[Page excerpt]
At Mayo Clinic in Arizona and Florida, the lab spaces are newer endeavors than in Rochester, reflecting the surging demand for patient-specific models and cutting guides for individualized care — and for advancing the science. Arizona and Florida had 3D printers, but they now have homes to allow for continued growth.

“It’s nice. It’s brand-new, there’s a lot of orange — I like orange,” Dr. Oklu says of the new space in Arizona, which opened in 2020.

Where it started

In Rochester, the 3D Anatomic Modeling Unit finished construction in 2021 on an expanded space that better accommodates what has become a booming practice — with about 900 models and 1,200 cutting guides produced each year.

“Mayo Clinic is really setting the path for others to follow,” says Adam Wentworth, a senior engineer in the Rochester 3D Anatomic Modeling Unit. “The development of this space could not have occurred without the vision from administration and the passion of the leadership of Dr. Jonathan Morris and Dr. Jane Matsumoto, who started the lab. The effort that they have put in outside of their normal working hours to lift up the lab and communicate its capabilities to everyone else and the surgical champions who have communicated the benefit of anatomic modeling were also a huge factor in the success of the lab.”

He says the returns on the investments are apparent every day.

“Physicians and surgeons are able to have the life-size 3D model in their hands,” says Tori Sears, another engineer in the Rochester 3D Anatomic Modeling Unit. “They can visualize where a tumor is exactly located within the anatomy that’s usually covered up by soft tissue. They make measurements right on the model and can better understand through haptic perception where that tumor is located, what adjacent critical structures are nearby and what is the best approach to minimize procedure times.”

Dr. Morris says it is important to have the 3D anatomic modeling practice as part of the Department of Radiology.

“When you combine everything together and you centralize it within the Department of Radiology, you can serve just not one specialty, you can serve all of them,” he says. “We’re an integrated team of people who are coming together to solve complex surgical problems. And we’re using engineering, 3D printing, custom medical device manufacturing and surgical expertise all together, instead of each one of us working apart.”

Where it’s going: Arizona

Dr. Oklu says 3D printing in Arizona is a “three shields” endeavor, touching education, research and the clinical practice.
[/Page excerpt]
[Dataset excerpts]
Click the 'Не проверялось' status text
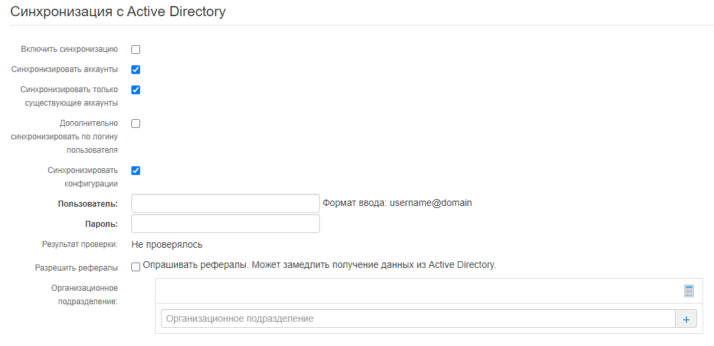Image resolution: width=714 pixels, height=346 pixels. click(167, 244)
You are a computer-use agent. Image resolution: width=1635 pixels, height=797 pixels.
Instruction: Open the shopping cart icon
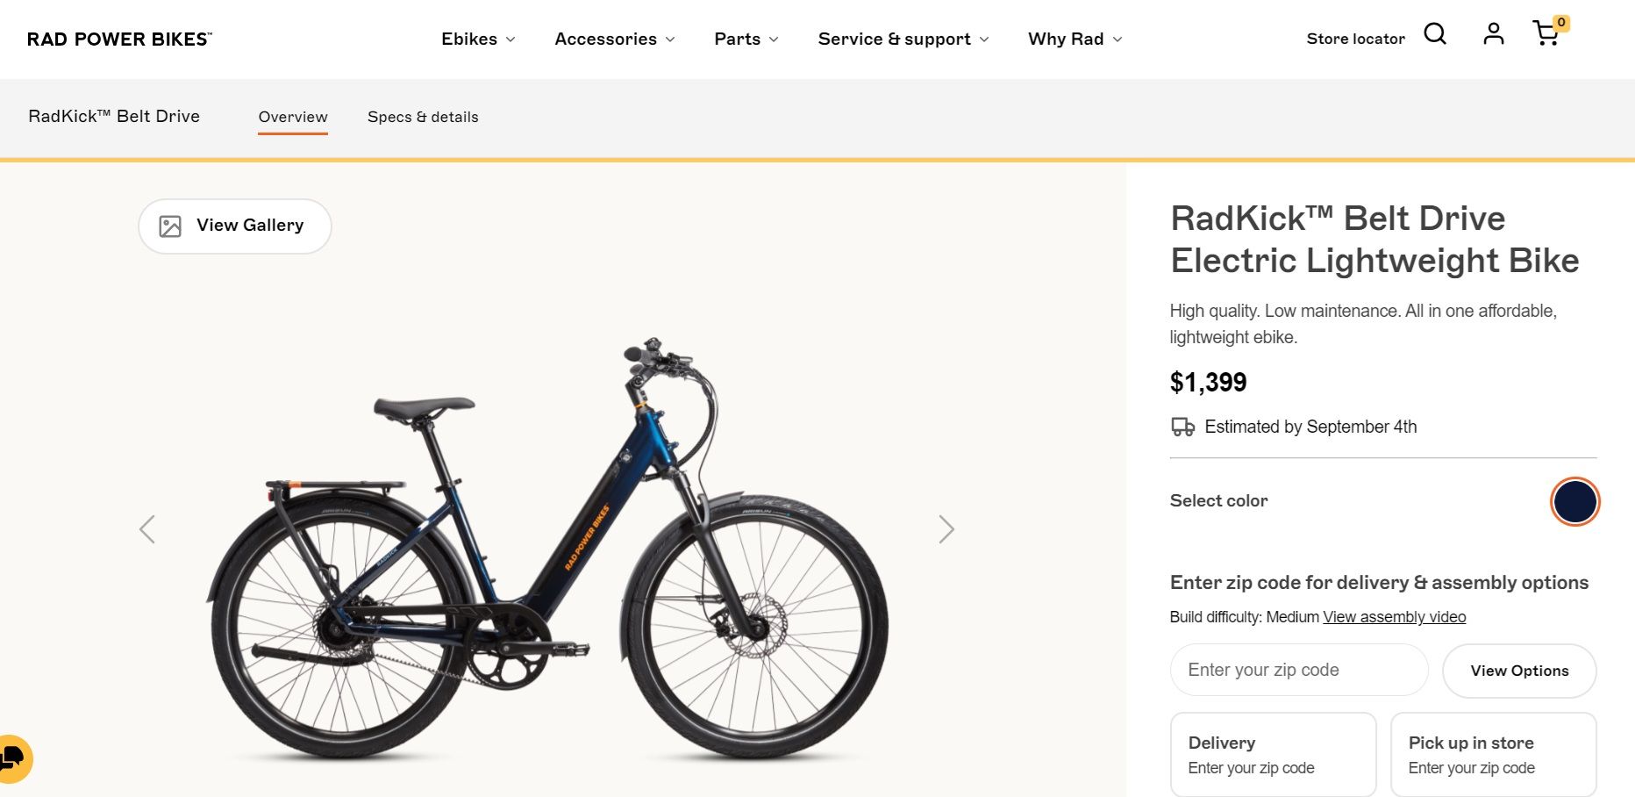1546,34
[/Dataset excerpts]
[Dataset excerpts]
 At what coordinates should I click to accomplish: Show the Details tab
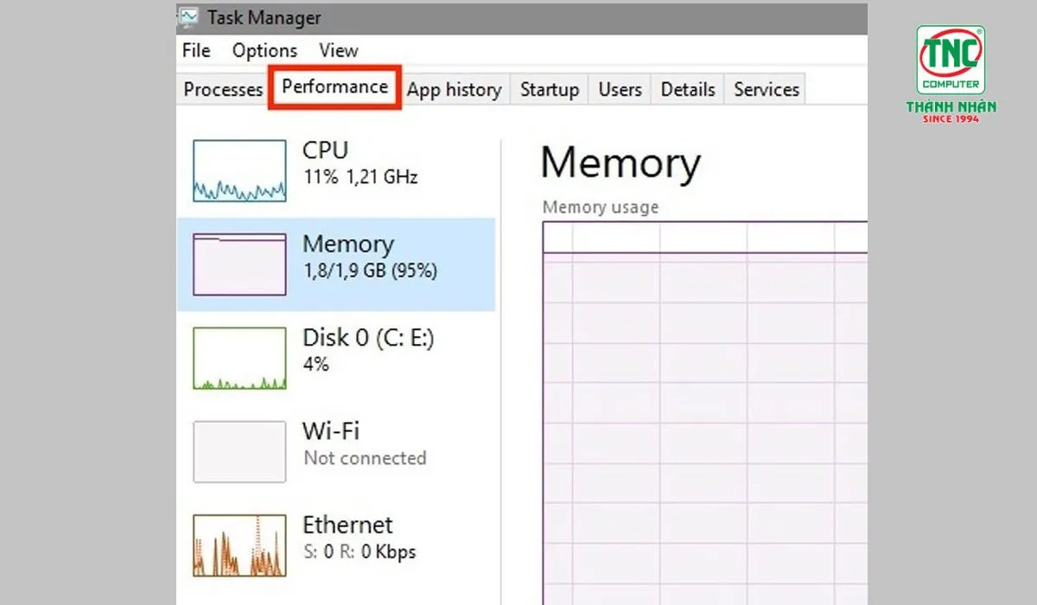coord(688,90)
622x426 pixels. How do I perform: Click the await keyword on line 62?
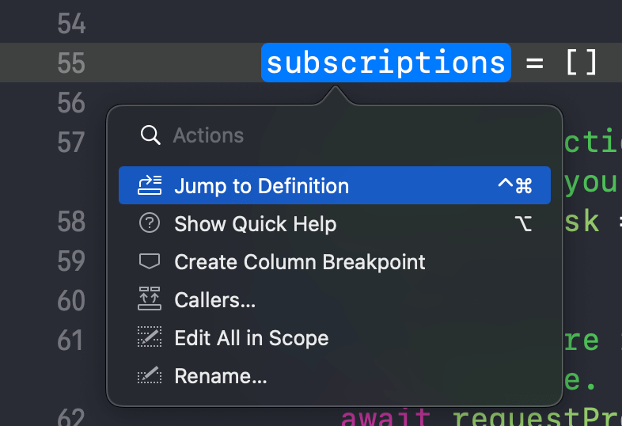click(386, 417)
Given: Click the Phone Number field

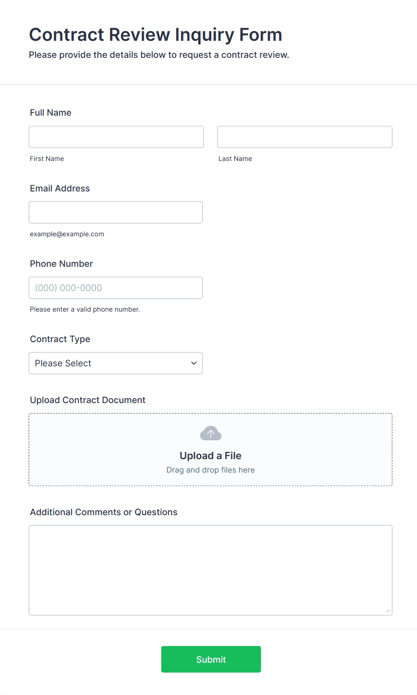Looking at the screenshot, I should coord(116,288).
[/Dataset excerpts]
[Dataset excerpts]
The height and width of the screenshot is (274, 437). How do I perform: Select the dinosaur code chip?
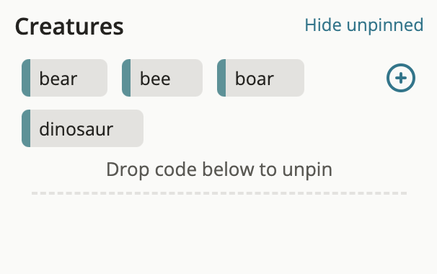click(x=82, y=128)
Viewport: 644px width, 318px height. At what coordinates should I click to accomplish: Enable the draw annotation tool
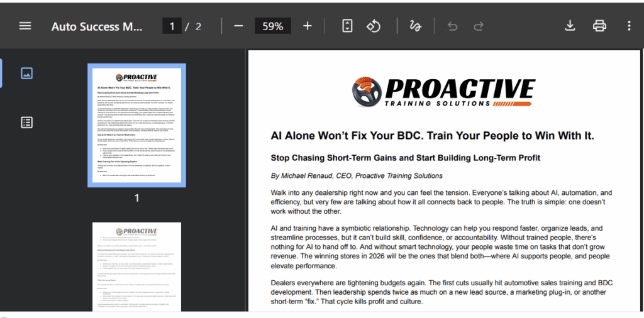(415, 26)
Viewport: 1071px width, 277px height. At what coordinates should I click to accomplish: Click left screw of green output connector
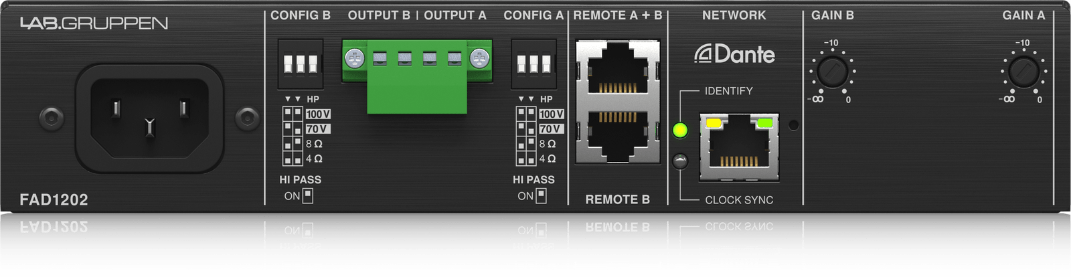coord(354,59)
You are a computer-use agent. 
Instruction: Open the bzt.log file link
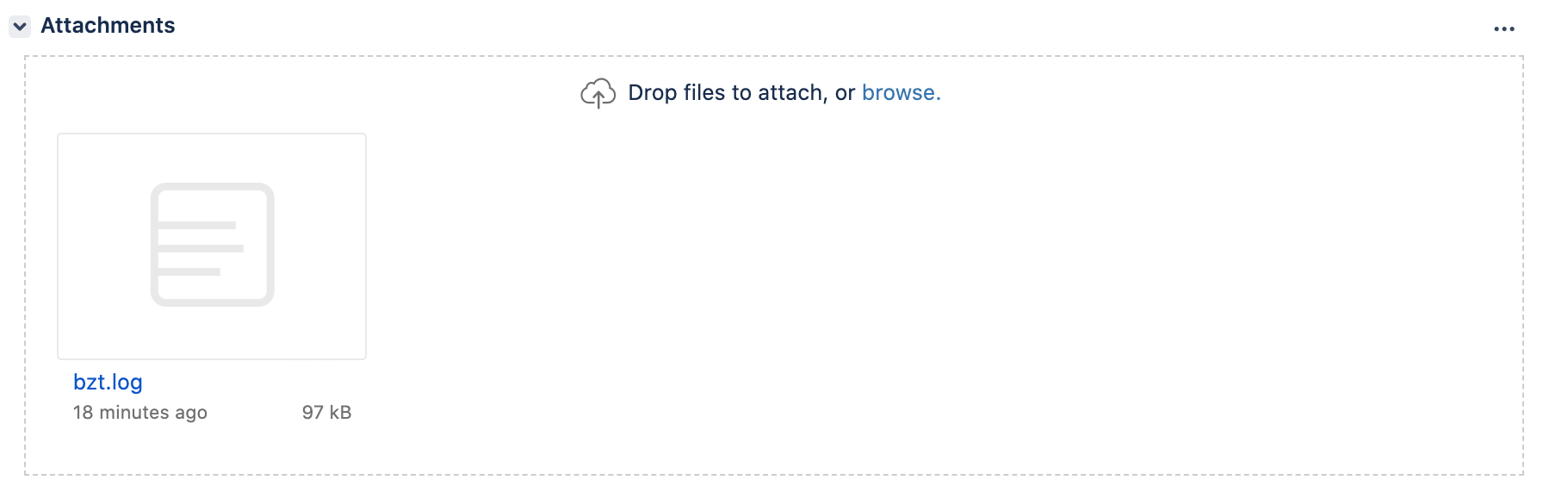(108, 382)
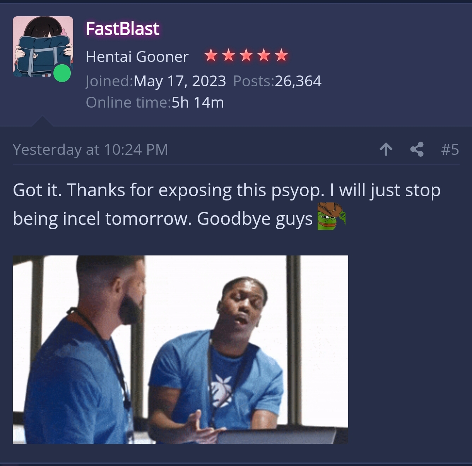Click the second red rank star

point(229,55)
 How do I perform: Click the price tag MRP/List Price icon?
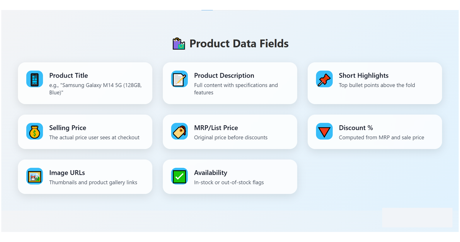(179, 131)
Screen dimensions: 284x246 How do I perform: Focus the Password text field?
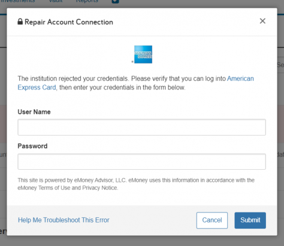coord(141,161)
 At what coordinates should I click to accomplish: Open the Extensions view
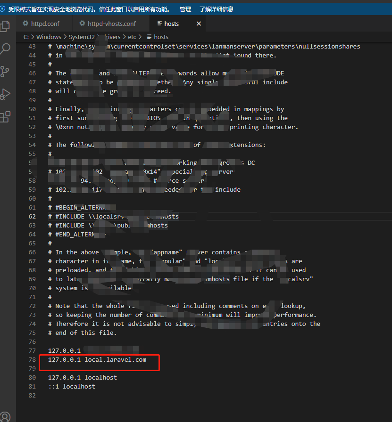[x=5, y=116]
[/Dataset excerpts]
### Work instruction 1
From the article on Mayo Clinic's 3D printing labs above, set down the part that opens with the words containing "At Mayo Clinic" and closes with "produced each year.".
### Work instruction 2
According to the article on Mayo Clinic's 3D printing labs, how many cutting guides does the Rochester 3D Anatomic Modeling Unit produce each year?

### Solution 1
At Mayo Clinic in Arizona and Florida, the lab spaces are newer endeavors than in Rochester, reflecting the surging demand for patient-specific models and cutting guides for individualized care — and for advancing the science. Arizona and Florida had 3D printers, but they now have homes to allow for continued growth.

“It’s nice. It’s brand-new, there’s a lot of orange — I like orange,” Dr. Oklu says of the new space in Arizona, which opened in 2020.

Where it started

In Rochester, the 3D Anatomic Modeling Unit finished construction in 2021 on an expanded space that better accommodates what has become a booming practice — with about 900 models and 1,200 cutting guides produced each year.

### Solution 2
About 1,200 cutting guides.